Sep 9, 2021

Valerie Rhea on the minimum wage

Q: How do you feel when million dollar companies say raising the U.S minimum wage is bad for business and would result in higher prices of goods for the consumer? 

A: Most of the other responses to this question correctly point out that prices climb when businesses pay more for “raw materials”. Since labor is no different than any other raw material, this would tend to be true for minimum wage hikes. It’s economics 101 and supply and demand. 

Still, this isn’t the entire story. If you dig a little deeper, you’ll find that there are in fact a few other outcomes we don’t often talk about. When labor gets more expensive, businesses can typically do three things: 
  • Raise prices, as has been suggested. 
  • Use less labor. 
  • Fold. 
The problem with raising prices is that doing so presumes the market is able to absorb a price increase - and quite often, that’s not true. In any market, there’s an optimum price point that yields maximum revenue…raise prices above this level, and you actually take in less revenue because consumers resist paying and seek other alternatives. 

Thus, the first challenge is that raising prices suggests there’s “room” in the market for higher prices, and that raising prices will actually result in higher revenues for the business. The limits of this “price elasticity” depend on many factors: nature of your product, competition, availability of alternatives, etc. But as a general rule, all businesses seek the optimum price for their products, and a spike in the minimum wage doesn’t necessarily change the optimum price point businesses can charge. 

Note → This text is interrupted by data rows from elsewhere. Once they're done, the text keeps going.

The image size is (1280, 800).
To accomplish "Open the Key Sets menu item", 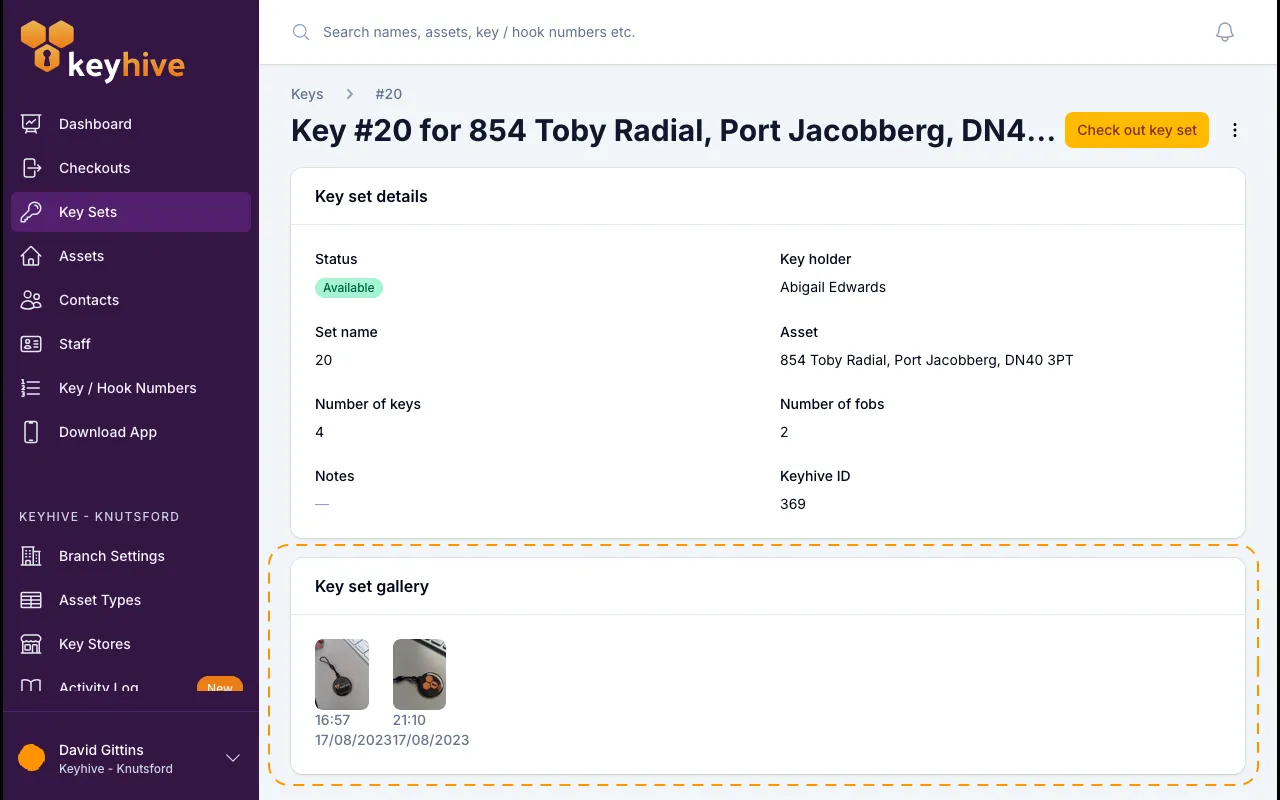I will point(131,212).
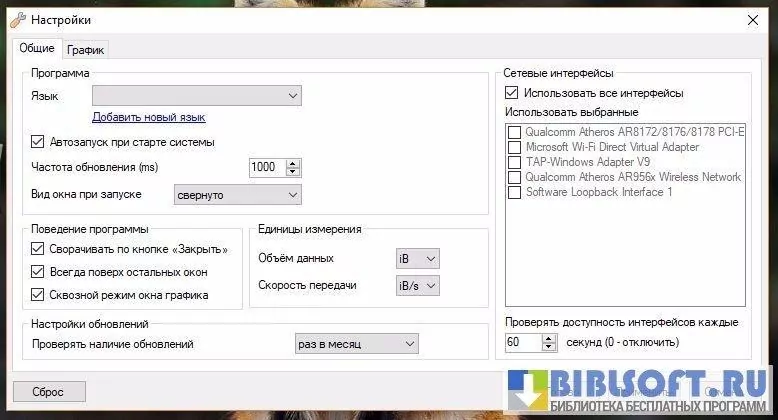This screenshot has width=778, height=420.
Task: Click the Добавить новый язык link
Action: pos(148,117)
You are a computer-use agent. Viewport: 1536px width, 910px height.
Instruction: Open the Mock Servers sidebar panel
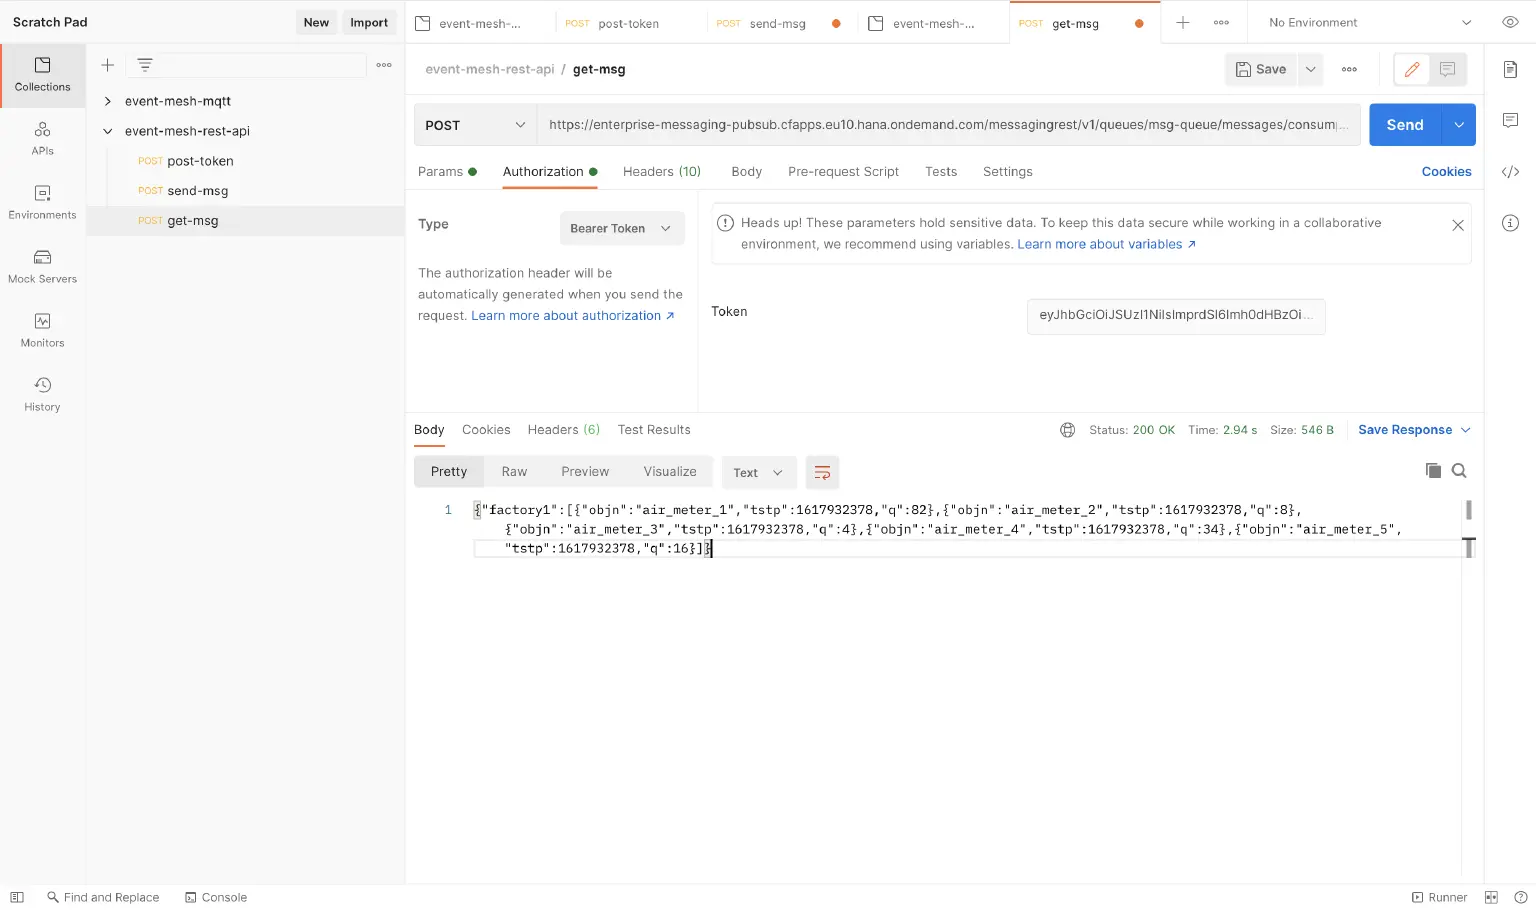(42, 266)
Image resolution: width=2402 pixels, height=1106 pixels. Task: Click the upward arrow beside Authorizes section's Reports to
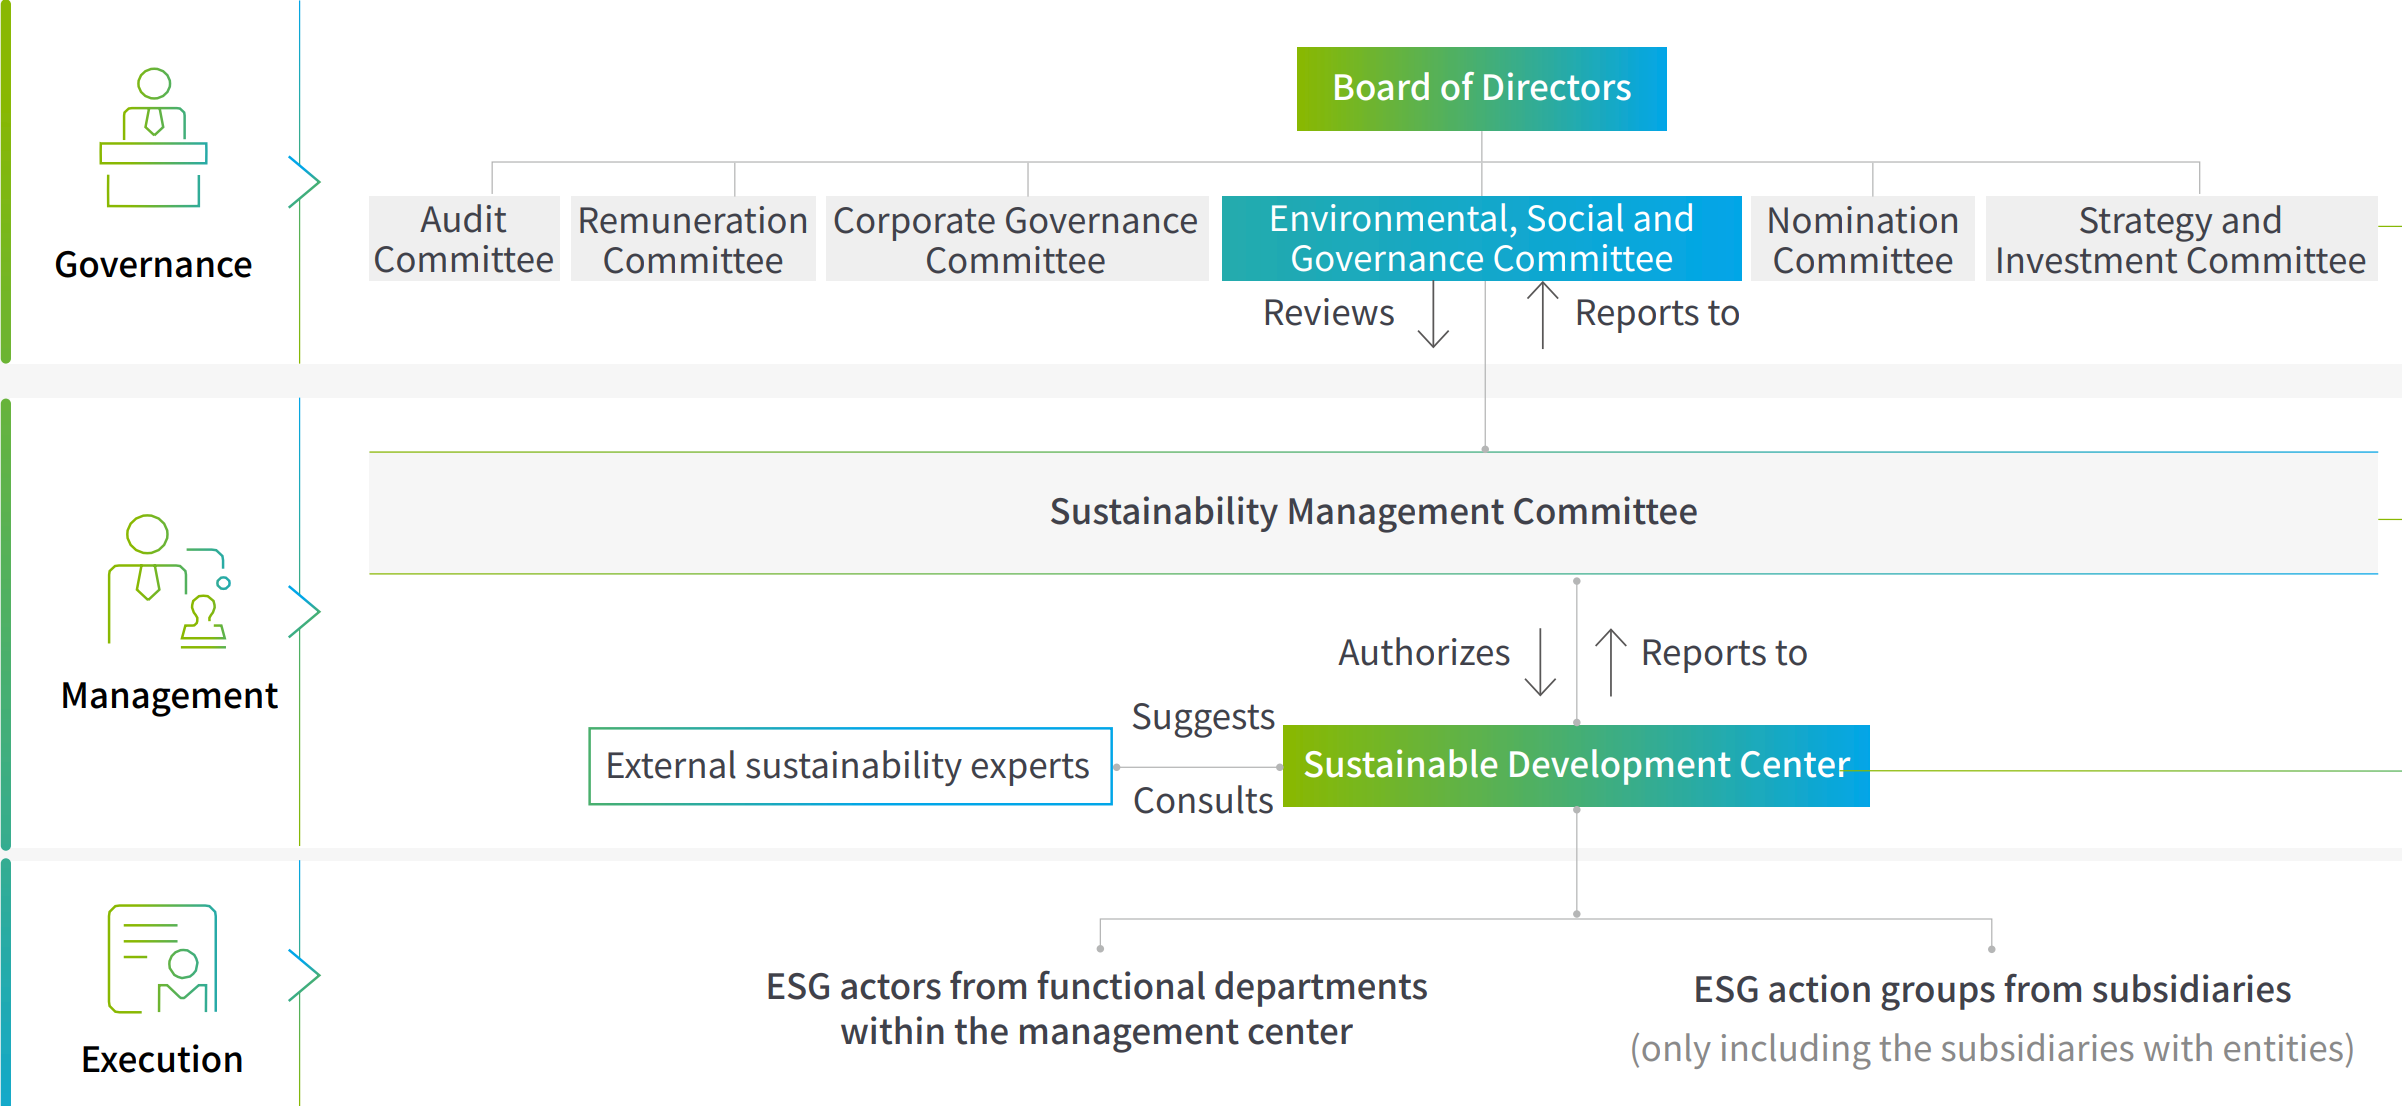1610,661
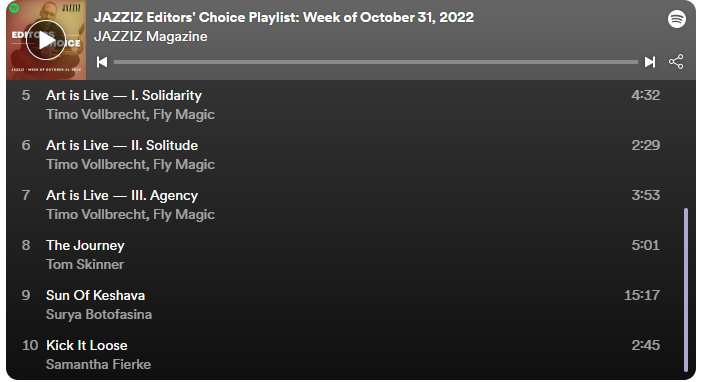Open artist Samantha Fierke
701x382 pixels.
pyautogui.click(x=98, y=365)
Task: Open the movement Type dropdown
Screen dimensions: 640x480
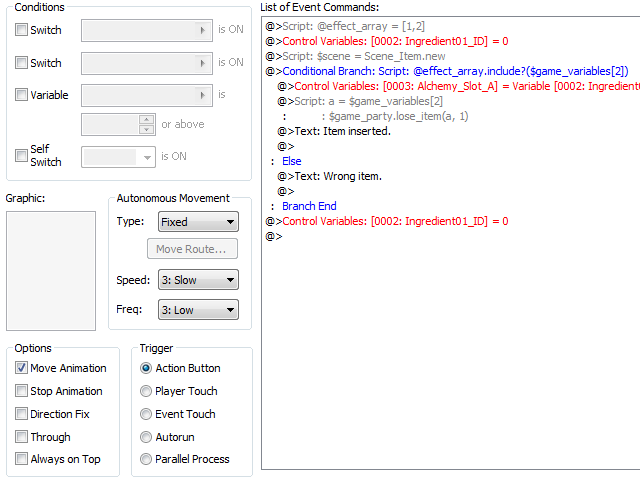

Now, stop and think about that for a moment… 

If consumers would willingly pay higher prices, then what we’re suggesting is that the business owner is an idiot. If market permission exists, then he could charge those higher prices today and improve the profitability of his current business. In other words, if we’re to believe a business owner could simply raise prices to cover the increased cost of labor, we have to conclude that the business owner currently prices his products below their optimum value. Clearly, that would be a pretty stupid business owner. 

Thus, quite often we see businesses react to a spike in labor expense by raising prices, and the result is that they sell fewer products at the higher price. Overall revenues very likely won’t grow to the extent that the business owner expects, and very often, this becomes a race to the bottom: raise prices, revenues doesn’t keep up, so prices are raised again. This is a death spiral for many businesses. 

Moving on, option #2 from my list above is actually where many businesses end up. 

If you’re maybe a fast-food franchise and labor costs suddenly spike, the most obvious thing you can do is to use less labor. That might mean restructuring jobs, hiring fewer but more qualified workers, cutting back on operating hours - and the big one, turning to automation. These are attempts to raise worker productivity so that you need less labor overall. If you can replace half your staff with computerized kiosks and a mobile app, then the spike in labor cost doesn’t hurt your business nearly as much. 

In other industries, instead of automation, you might move jobs offshore, or consolidate with your competitors into one larger entity instead of lots of small ones. All of these strategies reduce the need for labor - and none of them involve price increases to consumers. In fact, replacing an American worker costing $30–40/hour (that’s wages, benefits, taxes, etc) with an offshore worker costing $15/hour might actually result in price reductions for the consumer, not increases. 

Finally, there’s option #3 - the business dies. Many labor-intensive businesses that are viable when labor costs $8/hour simply aren’t viable when labor costs $15/hour. These will be businesses where there aren’t offshoring or automation options, and where perhaps 60–80% of revenues represent a labor expense. The simple truth is that these firms will very likely fail in response to a labor price increase. 

The punchline is that business figures all this stuff out. 

Depending on the nature of the business, you’ll very likely see one (or combinations) of the scenarios I describe above, so it’s not a foregone conclusion that minimum wage hikes are always bad for the consumer. In fact, by incenting businesses to seek out more productive approaches, businesses actually can be more efficient over time - consumers and investors win this way. That is, so long as the business survives… 

In fact, the ones that are almost always guaranteed to be hurt by minimum wage increases are the low-skilled workers we claim to want to help. Yes, a small number of them may see wage increases - but there are plenty that will find themselves unemployed…this is one of the key reasons for the change we’ve seen over the past few decades: in 1970, almost 15% of all hourly-paid workers were paid at the minimum wage…today, it’s about 2%. 

Government plays to largely economically illiterate voters, businesses figure out other alternatives, and the low-skilled we’re allegedly trying to “help” get crushed. If we think a minimum wage hike is going to improve, say, unemployment among younger Americans or in the inner city, we’ll be forced to learn these lessons all over again.